> **About this task**
Leaving out the pictures, print exactly the lines from the one holding "Open actions menu for PROJ_GM event" to the last line of the entries below, both included, and nothing more.

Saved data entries
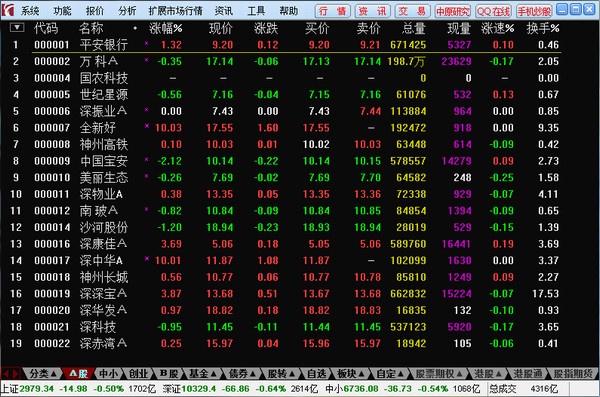
Task: Expand the 分类 tab menu
Action: point(43,373)
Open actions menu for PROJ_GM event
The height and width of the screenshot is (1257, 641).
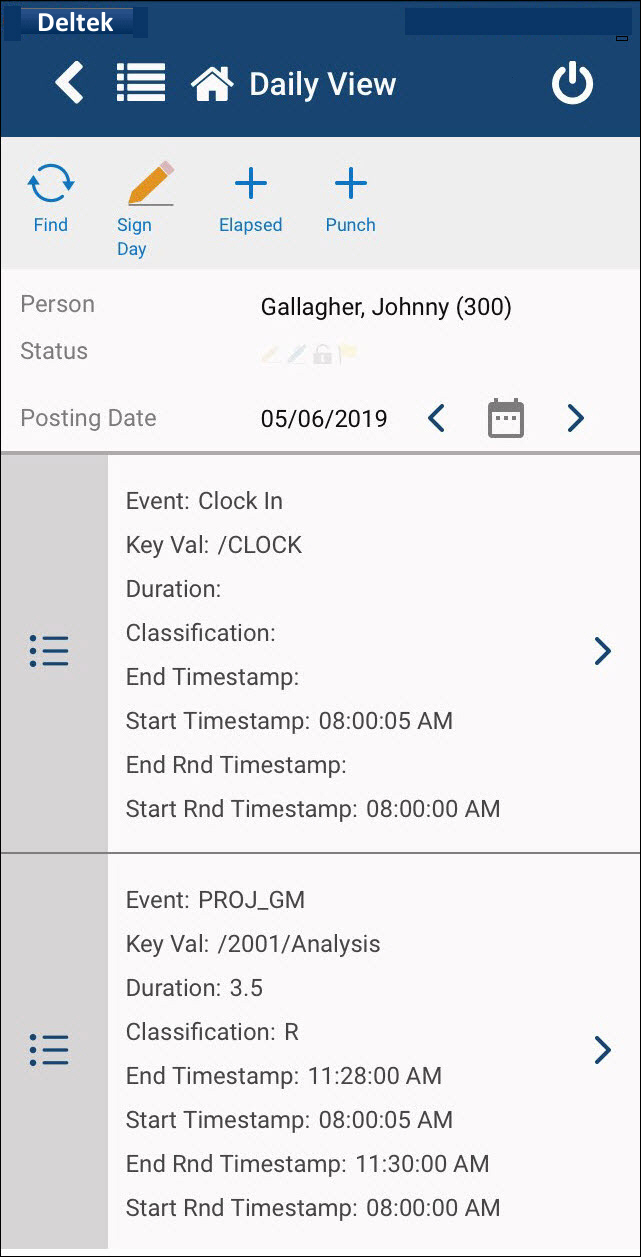tap(49, 1050)
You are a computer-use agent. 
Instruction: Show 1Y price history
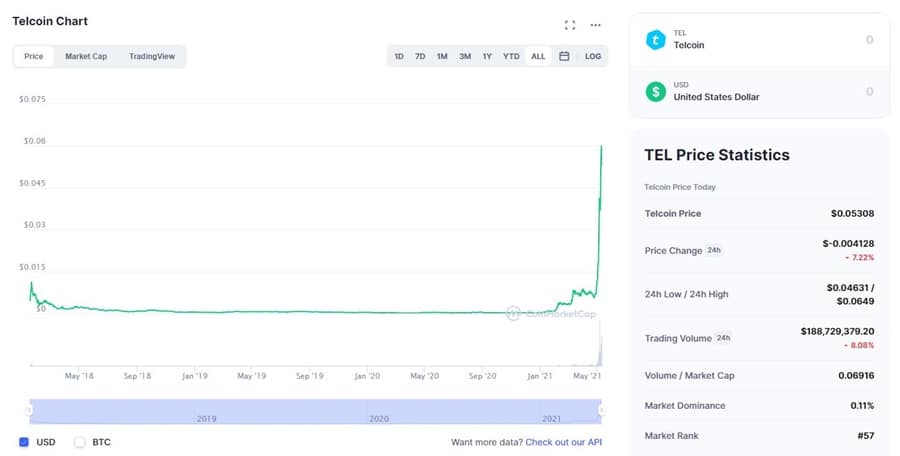487,56
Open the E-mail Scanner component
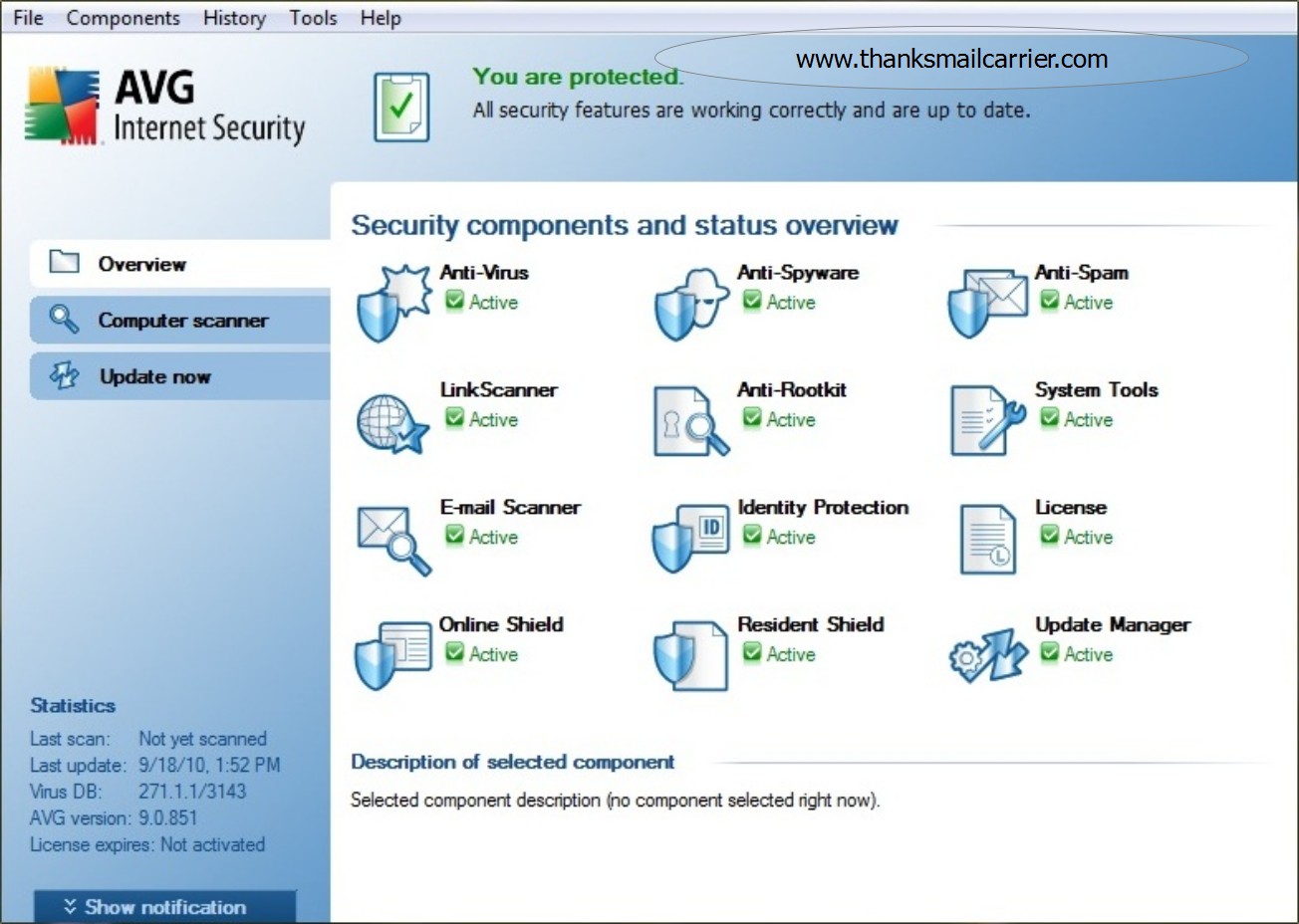Image resolution: width=1299 pixels, height=924 pixels. (392, 539)
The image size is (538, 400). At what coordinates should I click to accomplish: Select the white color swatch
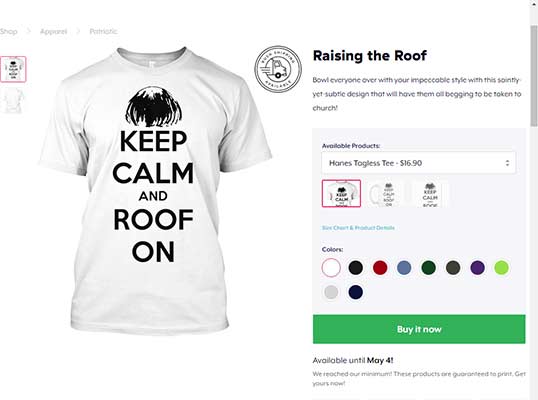click(331, 268)
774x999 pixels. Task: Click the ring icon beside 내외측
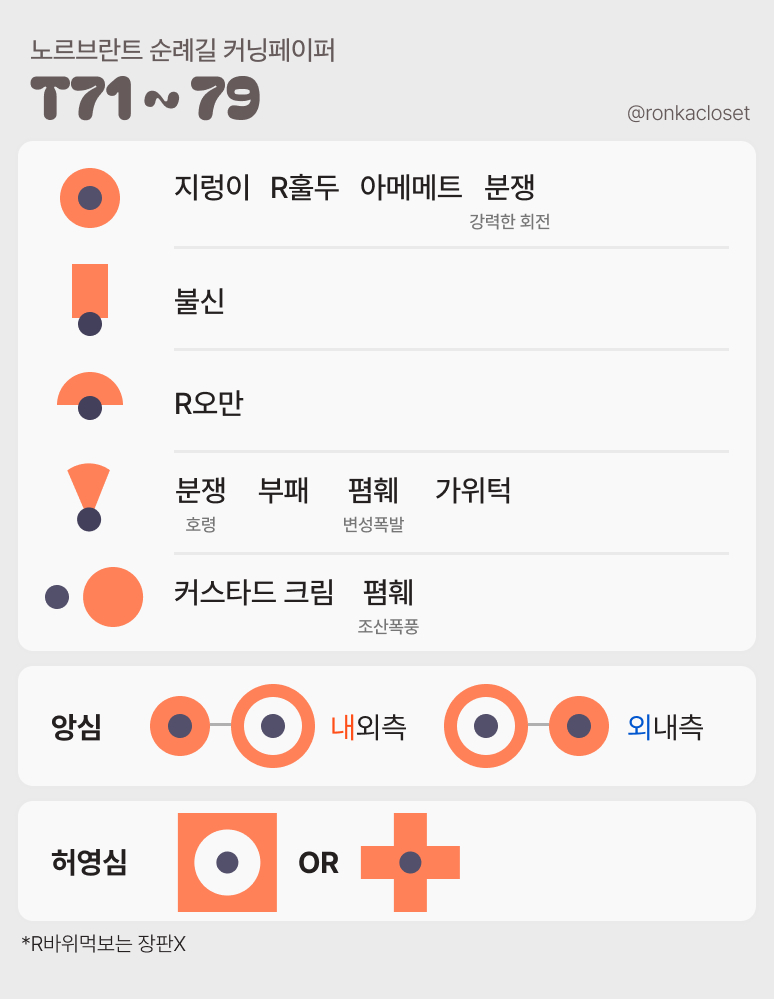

> **Completed task**
Open actions menu for PROJ_GM event
The height and width of the screenshot is (1257, 641).
tap(49, 1050)
You are a computer-use agent. 
Instruction: Show 1Y price history
487,56
Open the E-mail Scanner component
Image resolution: width=1299 pixels, height=924 pixels. (392, 539)
The image size is (538, 400). At what coordinates should I click to accomplish: Select the white color swatch
click(331, 268)
774x999 pixels. Task: Click the ring icon beside 내외측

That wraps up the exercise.